> [Texto extraído]:
++++++
Por Ricardo Supisiche
De tener que relacionar arte y vida en una definición, la propondría en los siguientes términos: así como no habría sonido sin silencio, ni luz sin sombras; del mismo modo que necesitamos del oscuro para sentir la presencia del claro, así creo que para el hombre no podría ser la vida sin arte, como tampoco podría ser el arte sin vida.
En general, se llama pintores americanos a los que parten del arte indígena y pintan frecuentemente valiéndose de colores terrosos. Yo, que no pertenezco a ese grupo de pintores, creo sin embargo serlo pues mi pintura tiene mucho que ver con el lugar en que vivo (aunque no lo describo), con su color, su luz, sus habitantes, las supersticiones y los miedos que los sacuden, etcétera. Creo que mi pintura es un producto de este medio litoral y que, por ende, tiene el espíritu de esta parte de América.
Nunca me propongo crear un nuevo cuadro o una nueva obra. Simplemente, lo encuentro a través de un juego un tanto doloroso que practico con frecuencia, y que consiste en poner en marcha mi imaginación, moviendo en el plano distintas formas de maneras disímiles y sin preocuparme de que sean o parezcan determinada cosa. Es así cómo, de repente, empiezan a aparecer las imágenes...
Respecto de aquella discusión sobre si el verdadero arte debe trascender de lo particular a lo universal, o en sentido inverso, se me ocurre pensar que Gutiérrez Solana y Picasso son universales, pero antes que eso son españoles. Lo mismo pasa con Braque y otros en Francia, o con Carrá y Sironi, en Italia. Es decir, que han trascendido de lo particular a lo universal, y así creo que debe ser. Lo otro, me parece una especie de “esperanto pictórico”: es universal, pero no tiene cuna.
Cada cuadro es una aventura y debe tener el misterio trascendente de una aventura. Cuando aparece el misterio, “eso” que está allí, pero que uno no ha puesto del todo sino que ha aparecido sin que pueda atribuirse a ciencia cierta por qué, entonces el cuadro comienza a engrandecerse y se convierte en la gran aventura. Es el cuadro. Porque el artista impregna inefablemente cada una de sus obras con sus ideas, sus pensamientos, su sensibilidad. Cuando él siente que una mancha, una forma, es determinada cosa, la mancha, la forma, es “esa” cosa. Así también cuando esos espacios le parecen habitados, transmite el mismo sentimiento al contemplador. Es que, en definitiva, él es el primer habitante de su obra.
++++++
> [Consigna 1]: Resume con menos palabras el párrafo del texto sobre arte y vida que empieza con «Nunca me propongo crear», sin perder sus datos principales.
> [Consigna 2]: Transcribe al pie de la letra, del texto sobre arte y vida, el pasaje que se abre con las palabras que contienen «Nunca me propongo» y se cierra con «aparecer las imágenes...».

[Ítems guardados de una colección]
++++++
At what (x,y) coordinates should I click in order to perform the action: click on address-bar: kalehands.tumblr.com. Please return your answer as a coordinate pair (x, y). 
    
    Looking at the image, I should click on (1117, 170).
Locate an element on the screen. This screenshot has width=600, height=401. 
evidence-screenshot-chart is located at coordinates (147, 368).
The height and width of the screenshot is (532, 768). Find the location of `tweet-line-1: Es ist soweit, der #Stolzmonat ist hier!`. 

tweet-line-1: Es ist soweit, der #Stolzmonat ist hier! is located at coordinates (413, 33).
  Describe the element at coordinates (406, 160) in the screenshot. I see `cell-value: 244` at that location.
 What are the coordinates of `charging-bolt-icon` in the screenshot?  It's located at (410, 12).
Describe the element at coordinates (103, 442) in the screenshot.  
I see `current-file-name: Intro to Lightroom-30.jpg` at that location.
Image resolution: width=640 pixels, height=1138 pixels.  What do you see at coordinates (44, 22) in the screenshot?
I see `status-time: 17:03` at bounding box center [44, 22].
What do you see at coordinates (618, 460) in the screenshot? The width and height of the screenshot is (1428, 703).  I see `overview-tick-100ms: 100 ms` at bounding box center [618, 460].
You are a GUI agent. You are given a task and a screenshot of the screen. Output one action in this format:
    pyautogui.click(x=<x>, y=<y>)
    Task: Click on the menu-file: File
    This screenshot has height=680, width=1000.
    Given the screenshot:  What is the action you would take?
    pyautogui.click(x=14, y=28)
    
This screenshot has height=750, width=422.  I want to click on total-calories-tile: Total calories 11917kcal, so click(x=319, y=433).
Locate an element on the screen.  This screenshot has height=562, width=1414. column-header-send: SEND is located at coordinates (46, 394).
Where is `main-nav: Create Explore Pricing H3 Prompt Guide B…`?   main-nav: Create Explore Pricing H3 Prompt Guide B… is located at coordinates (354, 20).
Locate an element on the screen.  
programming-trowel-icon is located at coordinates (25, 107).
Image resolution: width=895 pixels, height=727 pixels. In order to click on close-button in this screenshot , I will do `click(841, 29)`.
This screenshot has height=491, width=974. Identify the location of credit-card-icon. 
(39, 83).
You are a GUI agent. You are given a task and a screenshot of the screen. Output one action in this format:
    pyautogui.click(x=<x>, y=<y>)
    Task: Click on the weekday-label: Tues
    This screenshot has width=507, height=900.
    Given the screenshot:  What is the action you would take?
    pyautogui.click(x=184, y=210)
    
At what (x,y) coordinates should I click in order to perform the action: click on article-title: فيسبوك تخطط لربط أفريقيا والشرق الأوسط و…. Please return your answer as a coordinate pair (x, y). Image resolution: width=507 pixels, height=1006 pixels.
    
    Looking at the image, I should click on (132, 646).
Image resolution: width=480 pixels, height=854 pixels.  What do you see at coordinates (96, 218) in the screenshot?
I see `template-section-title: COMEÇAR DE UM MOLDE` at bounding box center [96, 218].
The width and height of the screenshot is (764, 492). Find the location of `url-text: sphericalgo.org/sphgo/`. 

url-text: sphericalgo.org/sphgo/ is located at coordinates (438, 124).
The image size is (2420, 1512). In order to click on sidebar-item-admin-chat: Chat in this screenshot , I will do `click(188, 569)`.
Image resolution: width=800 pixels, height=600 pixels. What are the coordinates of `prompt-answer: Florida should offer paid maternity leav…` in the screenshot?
++++++
> [Solución desarrollada 1]: No me propongo crear una obra nueva: la encuentro mediante un juego frecuente y algo doloroso. En él pongo en marcha la imaginación y muevo en el plano formas distintas de maneras disímiles, sin preocuparme de que sean o parezcan algo concreto. Así, de repente, surgen las imágenes.

> [Solución desarrollada 2]:
Nunca me propongo crear un nuevo cuadro o una nueva obra. Simplemente, lo encuentro a través de un juego un tanto doloroso que practico con frecuencia, y que consiste en poner en marcha mi imaginación, moviendo en el plano distintas formas de maneras disímiles y sin preocuparme de que sean o parezcan determinada cosa. Es así cómo, de repente, empiezan a aparecer las imágenes...